O SUS
pode entrar em colapso, como aconteceu em Manaus, em Santa Catarina, Tocantins,
Rondônia, Rio Grande do Sul, Bahia, Ceará, Paraíba, Maranhão e Sergipe
Há
um ano, bem no começo da pandemia da covid-19, se discutia se era uma “gripezinha”,
como disse o presidente Jair Bolsonaro, ou uma grave crise sanitária. O então
ministro da Saúde, Henrique Mandetta, insistia que era preciso adotar a
política de distanciamento social, para achatar a curva de contaminação e
evitar o colapso do Sistema Único de Saúde (SUS), enquanto se esperava uma
vacina eficaz contra o novo coronavírus. Acabou demitido por contrariar
Bolsonaro. O oncologista Nelson Teich, que o substituiu, pediu demissão
rapidinho. Bem-mandado, o general de divisão Henrique Pazuello foi nomeado para
o cargo.
Naquela ocasião, já se sabia que a pandemia cresceria exponencialmente. Entretanto, incentivados por Bolsonaro, os negacionistas embarcaram na canoa furada da gripezinha, nem mesmo máscaras usavam, e colocavam em dúvida a eficácia das vacinas, que, finalmente, estão chegando, mas em quantidade menor do que a necessária para conter a expansão da doença. Desprezaram o conhecimento e a experiência de sanitaristas, infectologistas e cientistas. O primeiro escalão do Ministério da Saúde foi substituído por um grupo de militares neófitos em saúde pública.
Bolsonaro
agiu como aquele rei persa que apostou e perdeu a partida de xadrez. Como
recompensa, o seu vizir pediu um grão de trigo no primeiro quadrado do
tabuleiro, dois no segundo, quatro no terceiro e assim por diante, dobrando
sempre as quantidades. O rei achou a recompensa insignificante, oferecendo
joias, odaliscas, palácios, mas o vizir recusou. Só desejava os montes de
trigo. Na hora de pagar a aposta, porém, o rei teve uma surpresa muito
desagradável. O número de grãos começou pequeno: 1, 2, 4, 8, 16, 32 (…) e foi
crescendo, 128, 256, 512, 1.024… Quando chegou à última das 64 casas do
tabuleiro, era de quase 18,5 quintilhões.
A
história foi contada pelo físico norte-americano Carl Sagan (Bilhões e bilhões:
reflexões sobre vida e morte, Companhia das Letras, 1998) para chamar a atenção
para a importância de se levar em conta os números exponenciais na análise da
escala dos mais variados assuntos. É o caso da pandemia de coronavírus, que
pode virar uma endemia, se a política de vacinação do governo continuar
errática, para não dizer toda errada, como está sendo realizada.
Ontem,
o ministro Pazuello anunciou que o governo tem três estratégias para enfrentar
a pandemia: atendimento imediato em unidades básicas de saúde, estruturação de
leitos de UTI e de enfermaria e impulsionamento da vacinação. Ou seja,
descobriu a pólvora. Admitiu que a nova cepa do coronavírus, que surgiu em
Manaus, já está em várias regiões do país. Citou aumento da contaminação no
Pará, no Rio Grande do Norte, na Paraíba, em Goiás, em Santa Catarina e no Rio
Grande do Sul. Na verdade, os sinais de que o SUS pode entrar em colapso, como
aconteceu em Manaus, vêm da escassez de leitos em Santa Catarina, Tocantins,
Rondônia, Rio Grande do Sul, Bahia, Ceará, Paraíba, Maranhão e Sergipe.

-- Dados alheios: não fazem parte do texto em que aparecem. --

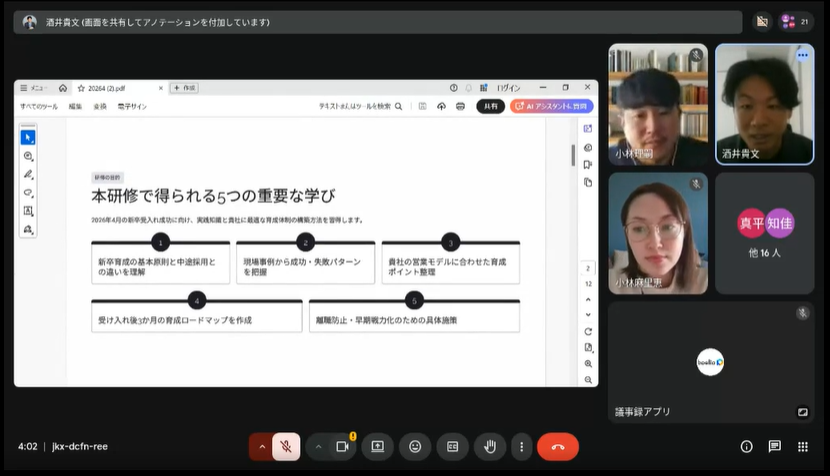Click the present screen icon
Image resolution: width=830 pixels, height=476 pixels.
[x=377, y=447]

Quando Pazuello fala em pronto atendimento nas unidades básicas de saúde, não fica claro qual é o tipo de tratamento. Segundo a revista científica New England Journal of Medicine, a pesquisa Solidarity (Solidariedade) mostrou que medicamentos como hidroxicloroquina, remdesivir, lopinavir e interferon tiveram pouco ou nenhum efeito em pacientes hospitalizados com o novo coronavírus. A pesquisa é organizada pela Organização Mundial da Saúde (OMS) e, no Brasil, conduzida pela Fiocruz. Esse coquetel faz parte do chamado “tratamento precoce”, que era recomendado pelo Ministério da Saúde e foi desaconselhado pelo Conselho Nacional de Saúde (CNS).